1) My Brothers Dream Awake
Closing out this list is the sole fiction film included here, yet ones whose roots are very firmly planted in the documentary-style neo-realist vein. My Brothers Dream Awake comes from director Claudia Huaiquimilla and tells the story of two boys living in a juvenile detention hall and the constant terror one feels within those walls. The second feature from Huaiquimilla introduces viewers to Angel and Franco, two boys locked up as they await their trial. Through the constant sense of dread a deep bond is formed, a bond that’s tested with the arrival of Jaime, and the planned escape he’s rumored to have set in motion.
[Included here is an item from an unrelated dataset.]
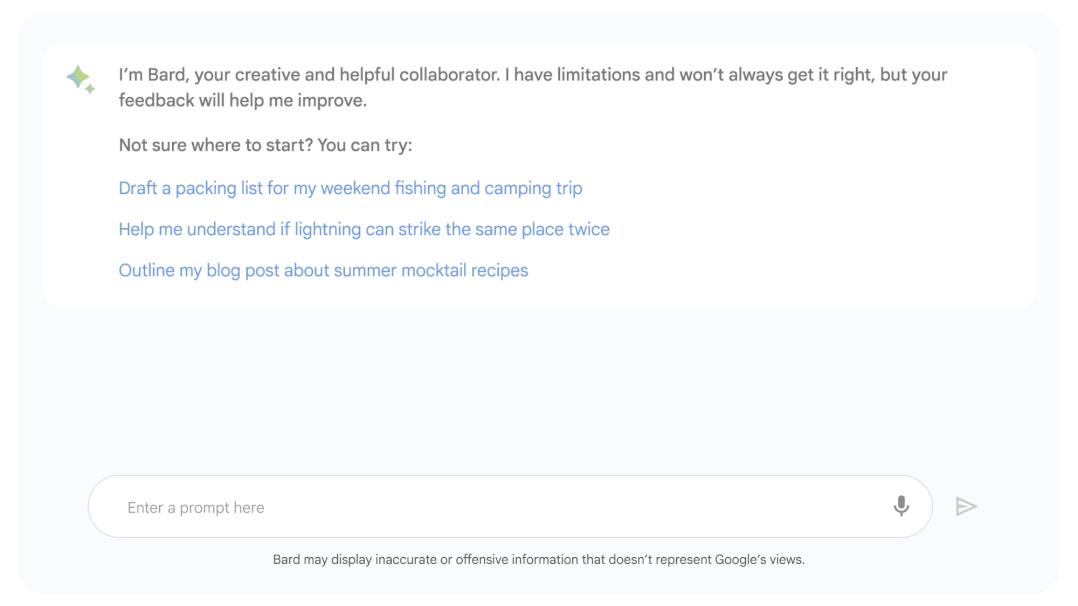Click the send arrow icon
This screenshot has width=1078, height=606.
click(x=966, y=506)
An affectionate, yet hauntingly bleak, character study, My Brothers Dream Awake is a beautiful, compassionate look into the world of marginalized youths in modern Chilean society, and while that sounds incredibly specific, the type of intimacy found here turns the proceedings into something deeply relatable. The performance are uniformly good, with the non-professional actors bringing not just a documentary-like cadence to the film, but also a vertie-like energy to this coming of age tale. Truly a one of a kind film from a fascinating young voice in cinema.